新規顧客にフォーカス 半年で収益が広告費の1.5倍に
一つ目が、パーツ・部品をEC販売する企業の事例だ。同社は以前、広告からの流入のうち、新規顧客と既存顧客の割合が把握できておらず、広告効果を正確に測定できていなかった。そこで「Shirofune」を導入し、LTV運用に取り組み始めたという。
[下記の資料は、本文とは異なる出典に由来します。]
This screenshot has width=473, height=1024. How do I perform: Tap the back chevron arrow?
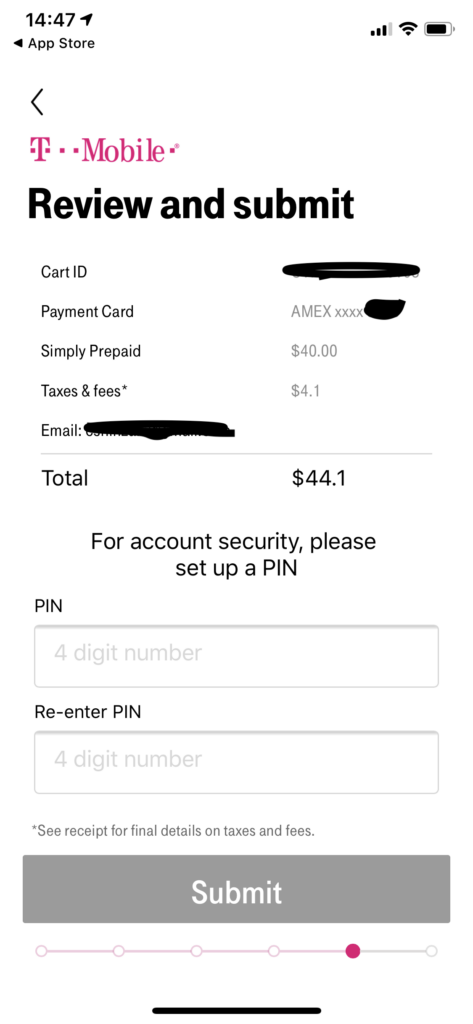click(x=37, y=102)
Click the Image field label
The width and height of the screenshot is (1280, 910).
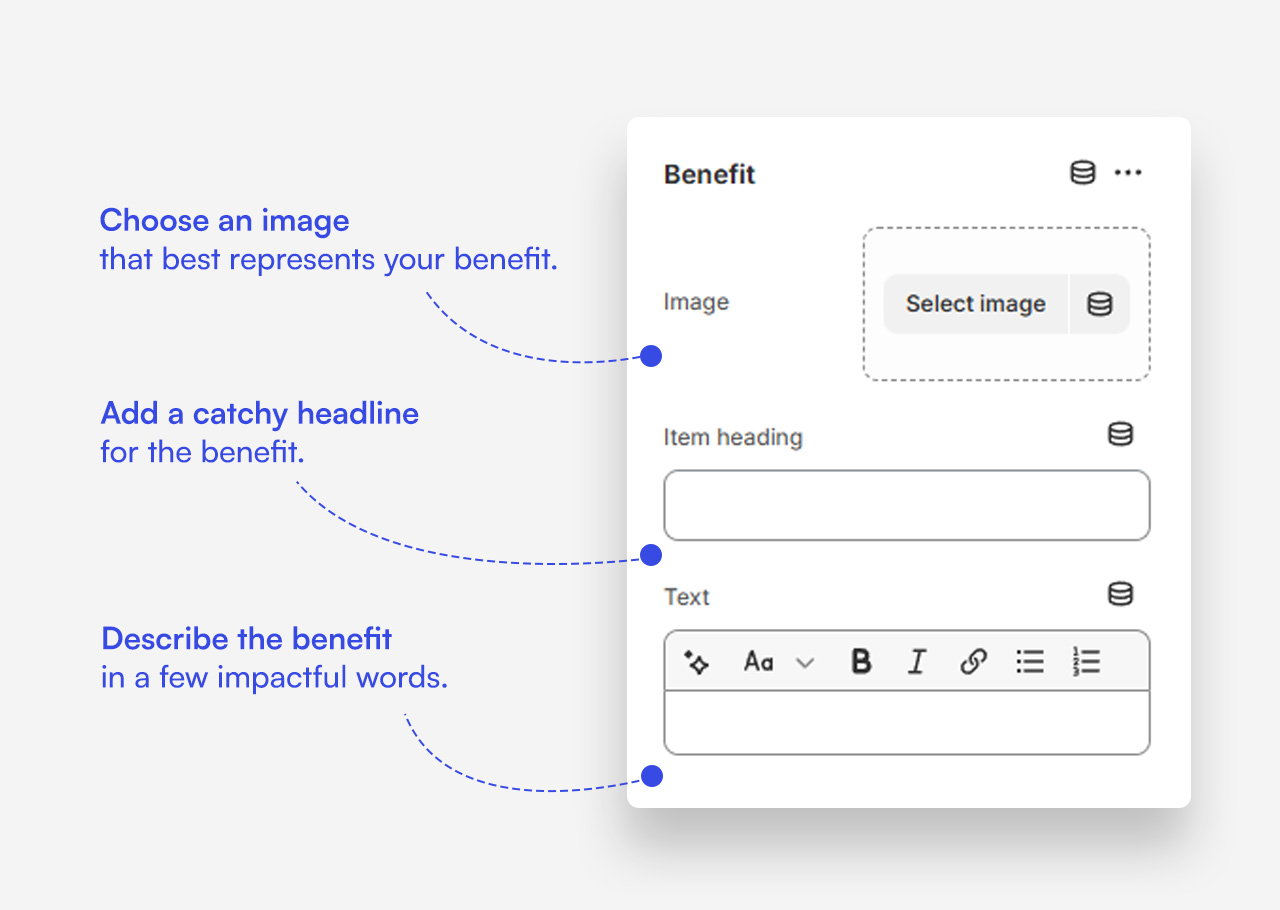pyautogui.click(x=696, y=302)
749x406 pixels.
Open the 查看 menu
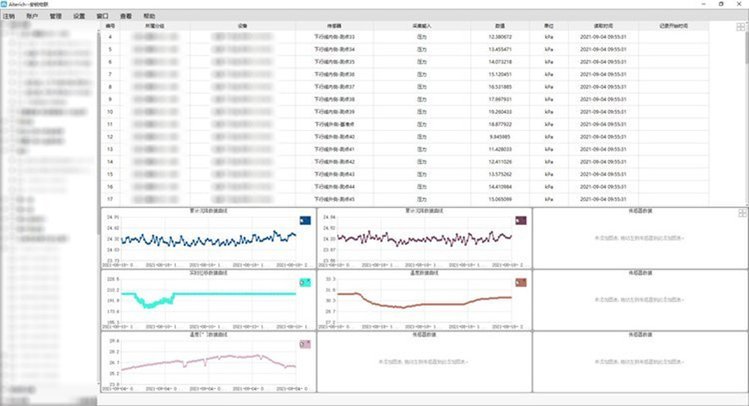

「Google アナリティクスのアトリビューション分析からわかる各媒体・キャンペーンの効果と、ECカートの顧客データを連携し、新規顧客の動きにフォーカスする体制を整えました。その結果、広告からの流入の多くが既存顧客であり、新規顧客の割合は23%ほどであると判明したのです。また、広告配信していた媒体Aと媒体Bのうち、媒体Aのほうが新規顧客のROASが高く、LTVも伸びているとわかりました」
同社では、媒体Aへの予算配分を増やし、新規顧客へのアプローチを強化。その結果、LTV運用を開始してから3ヵ月で広告費の100%を回収できた。さらに、半年後には広告費の1.5倍の収益を得られている。
手作業の分析を自動化 LTV効率の可視化も実現
もう一つの事例である健康食品通販企業は元々、広告効果の測定ツールから得られたデータと、ECカートに蓄積された新規顧客のデータを照らし合わせ、新規顧客のCPAを算出するなど、できる限りの細かな分析を行っていた。しかし、スプレッドシートでデータを管理していたことが、分析の工数増加やミスを誘発。また、工数負担の大きさからLTVの算出までは行えず、新規CPAの分析がキャンペーン単位にとどまっているなど、粒度が粗い点も課題だった。この状況を改善するため同社が実施したのが、「Shirofune」を通じた集計の自動化と予測LTVの算出だ。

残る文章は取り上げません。